Oyunun kültürden daha eski olduğunu ve oyunu ritüel, din ve çalışmadan sonraya koyan önceki tarihçilerin yanlış yaptığını savunan Hollandalı kültür tarihçisi Huizinga (2010: 16), oyunun çeşitli kültür biçimlerinin doğuşuna kaynaklık ettiğini ifade etmektedir(Huizinga, 2010: 16). Oyun ilkel insanların yaşamı ve doğayı öğrenmekte kullandıkları ilk etkinlik olarak değerlendirilmekte, oyun oynamayan bir çocuğun yaşamla bağını kesmiş olduğu, çünkü oyunda yaşamın özünün değişik şekillerde canlanıp anlam kazandığı öne sürülmektedir(Nutku, 2006: 16).
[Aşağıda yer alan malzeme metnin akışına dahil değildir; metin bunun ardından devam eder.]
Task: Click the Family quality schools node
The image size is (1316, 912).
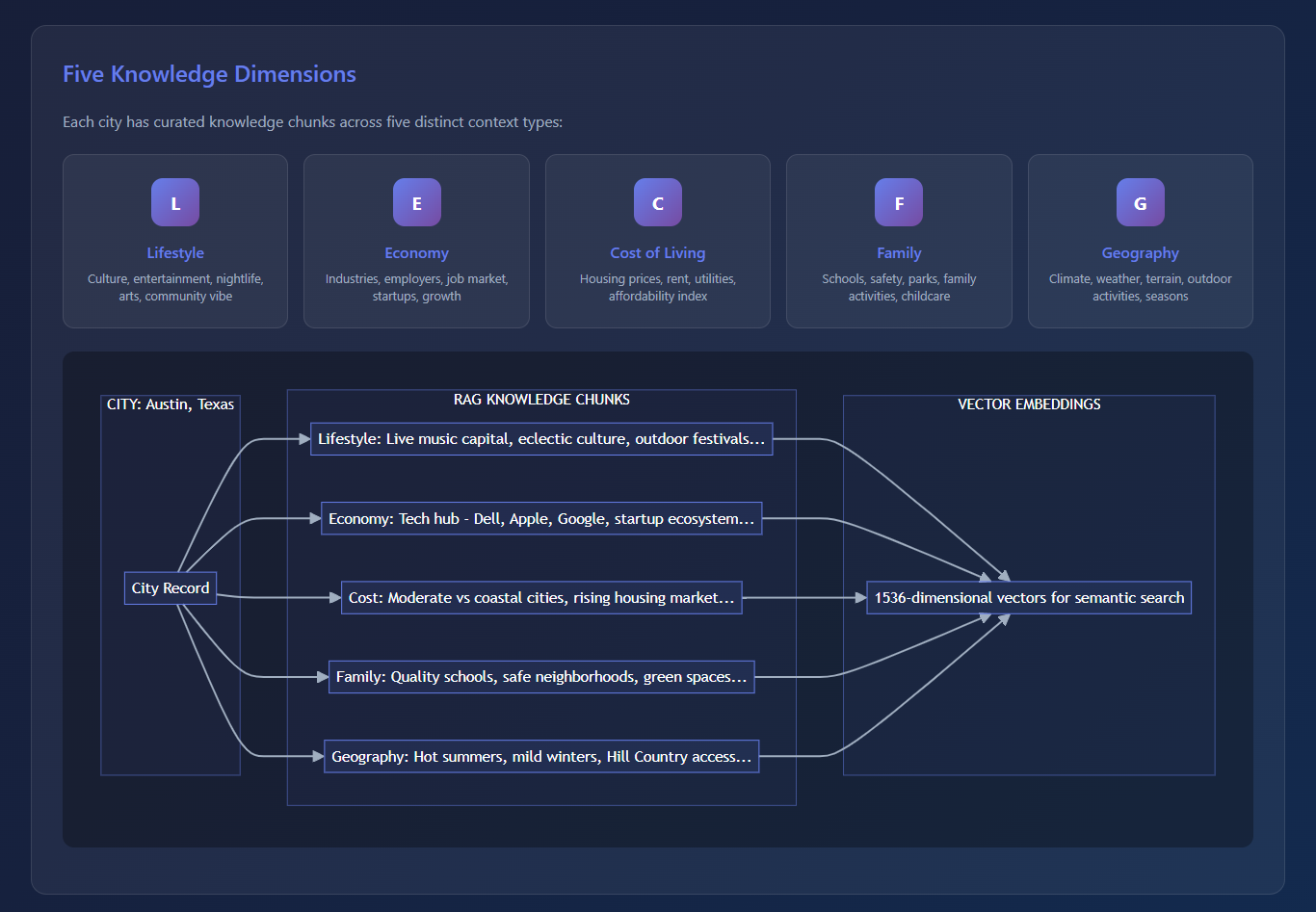Action: click(x=541, y=677)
Okullarda yirminci yüzyılın başlarına kadar oyun ve tiyatronun öğrenmeyle doğrudan ilişkilendirilmediği ve sınıflarda bir öğrenme aracı olarak yer almadığı bilinmektedir. Kant “Eğitim Üzerine” (2006: 81- 88) adlı eserinde eğitimi bir iş olarak nitelendirmekte ve iş ile oyunun ikisinin de gerekli olduğunu fakat işi oyun, oyunu da iş haline getirmeye çalışılarak ikisinin karıştırılmaması gerektiğini savunmaktadır. Kant (2006) eğitim ve oyunu birbirinden ayrı konular olarak görmüş; öğrenmeyi bir bakıma sınıf içi faaliyet olarak, oyunu ise boş zaman faaliyeti olarak ele almıştır. Platon ise eğitimin entelektüel bir gelişim sağlaması gerektiğini ifade etmiş, tiyatronun duygusallığın aracı olduğunu, yapısının ve yönteminin aklı çelmeye, ayartıp baştan çıkarmaya uygun olduğunu öne sürmüştür. Platon’a göre eğitim aklı mantığı kullanarak,
eleştirel bir tavır takınmadır. Rousseau ise trajediyi barbar bulmakta, kişinin kendinin hem konu hem de oyuncu olduğu bir tavrın daha sağlıklı olacağını ifade etmektedir(Duvignaud’dan Akt. Alpöge vd., 2006: 238- 239).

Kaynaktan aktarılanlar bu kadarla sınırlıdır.